Like most entrepreneurs, Yasmine Mustafa dreams of creating a transformative product. At 34, she has already launched the Philadelphia chapter of Girl Develop It, a non-profit focused on teaching women web-development skills, and sold her first tech startup. After spending 6 months traveling by herself through South America, she came home ready for a new challenge. “In every hostel and on every bus, I’d hear from women—both locals and travelers—who had been victims of assault,” says Mustafa. After hearing story after story of women being mugged, attacked, and sexually assaulted, she knew she had to do something to address the issue.

Then, a week after Mustafa returned, a woman was raped in her neighborhood. “She was feeding her parking meter when she was grabbed from behind, dragged into an alley, severely beaten, and brutally raped,” she says.

From all of this came Roar for Good, a startup Mustafa co-founded with fellow entrepreneur Anthony Gold that leverages their backgrounds in technology to make women safer. Roar designs and sells jewelry that double as alert systems in the face of violence or sexual assault.

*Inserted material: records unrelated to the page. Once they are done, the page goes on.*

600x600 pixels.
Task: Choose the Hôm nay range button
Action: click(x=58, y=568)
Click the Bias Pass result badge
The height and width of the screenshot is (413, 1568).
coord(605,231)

The company’s first product, Athena, is a quarter-sized device worn on a necklace or belt that can, with the push of a button, sound an alarm to alert friends and family when the wearer feels unsafe or is in a dangerous situation. “Athena connects to the user’s smartphone via Bluetooth to send out alert messages with the user’s location,” Mustafa says.

“The unfortunate truth is that every woman knows what it’s like to have the hairs on the back of her neck stand up,” she says. “From modifying their wardrobe to attract less attention to taking the long route home to avoid dark alleys to clutching their phone and keys between their knuckles, women are constantly thinking about what to do in case of danger.” The intent of Athena, she says, is to empower women to break out of this mindset and live their lives boldly.

Along with Athena, Roar for Good is also working to address the root cause of attacks against women. As a B Corporation, the company invests a percentage of its proceeds into non-profits that teach young boys and girls about empathy, consent, and healthy relationships. “Teaching children about empathy and bystander intervention when they’re most impressionable is a key driver in decreasing attacks, harassment, and violence against women,” Mustafa says.

She believes this approach of offering hi-tech safety products while supporting violence-prevention programs can make a real impact. “The long-term goal is to create an environment in which assault is unacceptable and survivors are not afraid to come forward to get justice,” she says. “Our hope is that all women can one day live their lives without any fear of assault, discrimination, or attack of any form.”

Changing the world takes time, a tremendous amount of work, and a ton of support—all of which these women are familiar. “Recent events may have brought activism more to the forefront, but women have been leading social justice initiatives for generations,” says Mustafa. “Their efforts are now more visible through social media, which has also made it easier to identify the ways you can get involved, take action, and then spread the word about what you’re doing.” And that’s a pretty low bar to clear when the task at hand is making the world a better place for women. For real change happen, we need to draw strength from each other.